Bilic’e bir bedel ödetilmeye çalışılıyor! Nasıl ki bir dönem Lucescu’yu ırkçı bir biçimde “çeribaşı” ilan etmişlerdi; aynı şeyi Bilic’e yapmaya çalışıyorlar. Bilic siyasi duruşu olan bir teknik adam, dünyada siyasi duruşu olan ve bunu aleni bir biçimde ortaya koyan futbolcu ve teknik adam sayısı çok az. Bilic bu cesareti hem kendi kişiliğinden hem de Beşiktaş taraftarının profilinden alıyor.
Haziran Direnişi’yle politize olan taraftarlar futbolu da değiştirebilir mi?

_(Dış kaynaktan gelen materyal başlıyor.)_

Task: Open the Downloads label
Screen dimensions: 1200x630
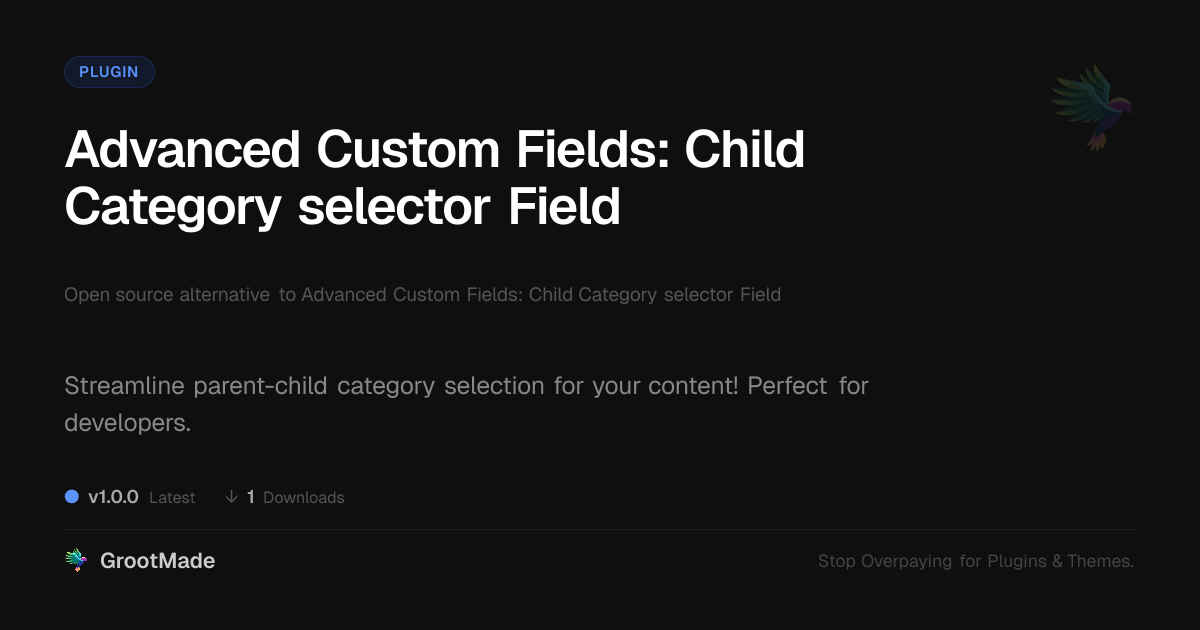Action: (303, 497)
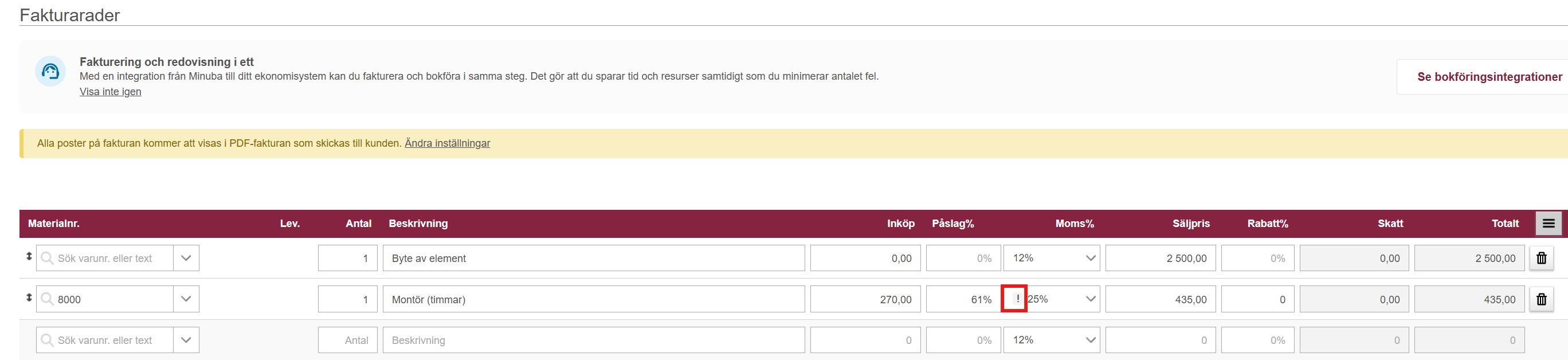The image size is (1568, 360).
Task: Open the Ändra inställningar link
Action: coord(448,143)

Dürüst olmak gerekirse ben değiştirebileceğine inanmıyorum! Burada önemli olan şudur; itiraz ve adalet kültürü gelişiyor tribünlerde, bunu sadece siyasi bir yorum olarak yapmıyorum, rakip takımın alkışlanması, rakibe haksızlık yapıldığında tepki gösterilmesi ki bu Beşiktaş taraftarının doğasında vardır. Şimdi bu türlü davranışlar bütün tribünlere yayılabilir. Bir de yapay düşmanlıklar var belki onları değiştirebilir fakat bu konuda çok da iyimser değilim!

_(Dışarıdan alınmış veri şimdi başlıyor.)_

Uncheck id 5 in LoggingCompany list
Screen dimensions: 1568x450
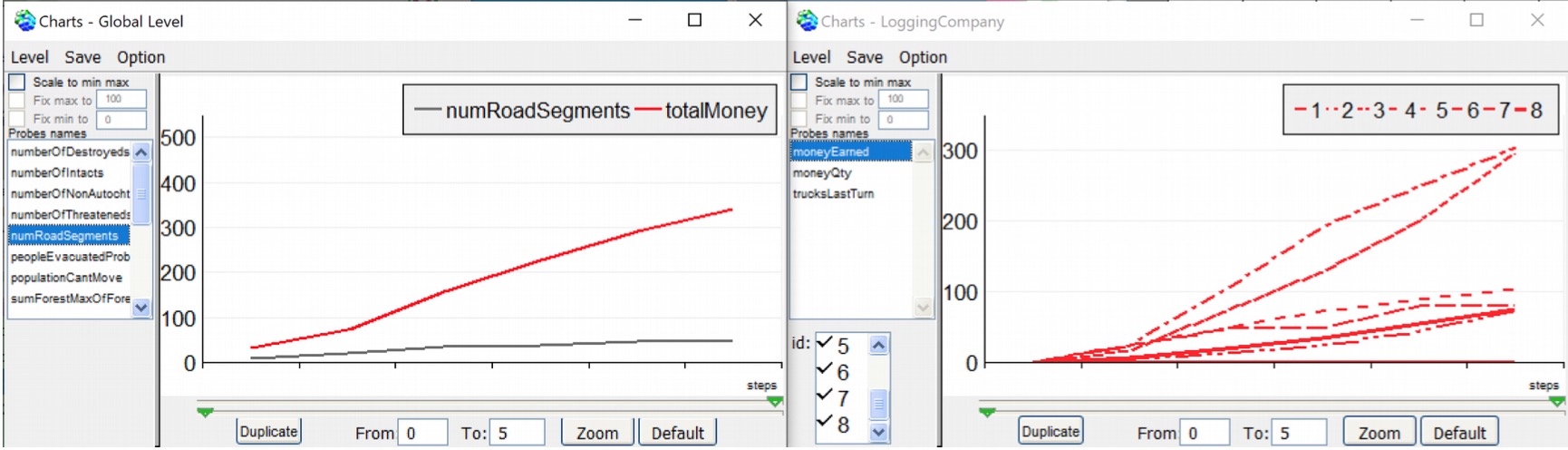825,343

Futbol ve siyaset ilişkisi son zamanlarda çok konuşuluyor, futbola siyaset karışmasın diye büyük bir çaba var. Siyaset karışmasın diyenler “bendense sorun yok” mu diyor?

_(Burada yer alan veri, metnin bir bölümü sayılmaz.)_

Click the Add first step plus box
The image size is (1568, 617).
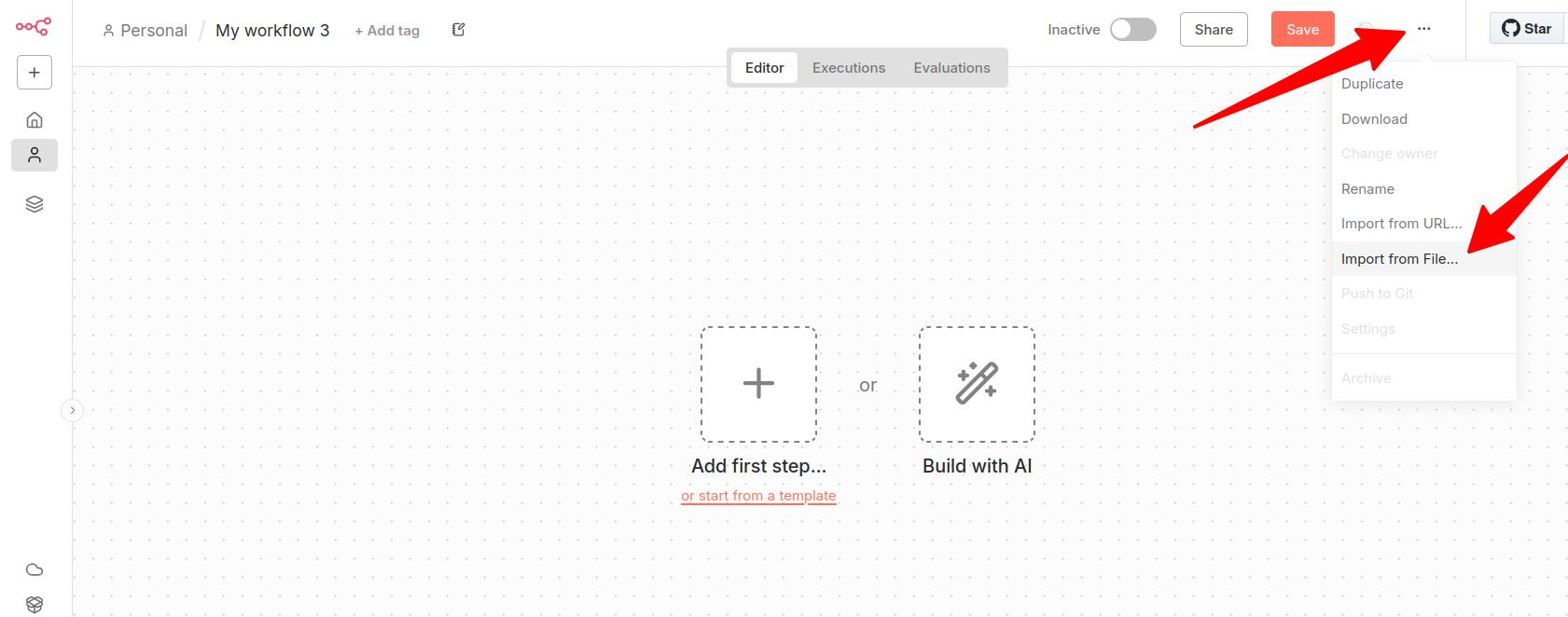pos(758,384)
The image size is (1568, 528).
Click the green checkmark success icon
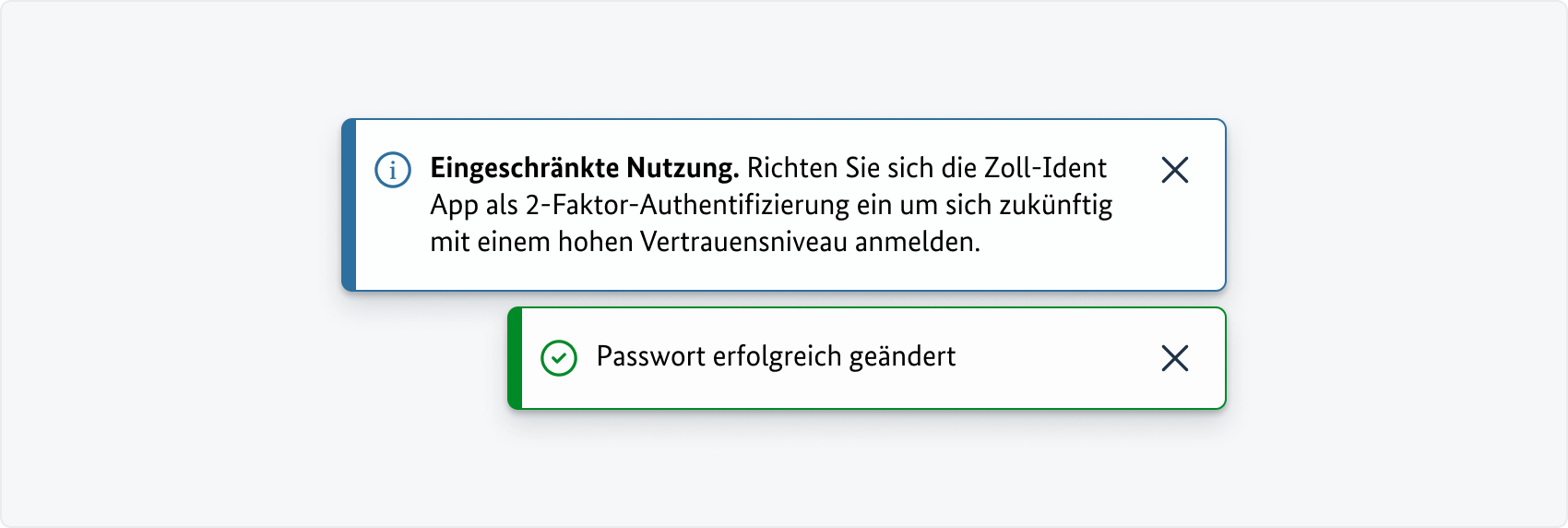point(559,358)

Futbolda siyaset 1950’lerden beri var. O zamanlardan beri var olan bir ilişkiden söz ediyoruz. Tempo dergisinde 80’lerin sonunda yaptığımız kapsamlı bir çalışmada Futbol, Siyaset ve Ticaret arasındaki ilişkileri çok çarpıcı bir şekilde ortaya koymuştuk. Anadolu kulüplerinin başkanlarının neredeyse yarısının iktidar partisinin İl Başkanı ya da Belediye Başkanı olduğunu ortaya koyuyordu. Dolayısıyla siyaset tribüne Gezi olaylarıyla girmedi. Spor Bakanı Suat Kılıç Samsunspor’un transferinde imza töreninde bulunmuş ve seçmene yönelik pozitif görünmek için transferde payı varmış izlenimi yaratıyor. Eğer Spor Bakanı geri kalan kulüplerin transfer ettiği oyuncuların imza töreninde bulunursa sorun yok ama sadece Samsunspor’unkinde bulunuyorsa bu seçmene yönelik bir hamledir. İ. Hacıosmanoğlu’nun söylemleri siyasi değilmiş gibi davranmanın bir âlemi yok. Kasımpaşa seyircisi de Başbakan lehine bağırıyor, bu da siyaset onlara da yaptırım uygulanması gerekiyor. Bendensen yapabilirsin değilsen yapamazsın tavrı bir çifte standarttır.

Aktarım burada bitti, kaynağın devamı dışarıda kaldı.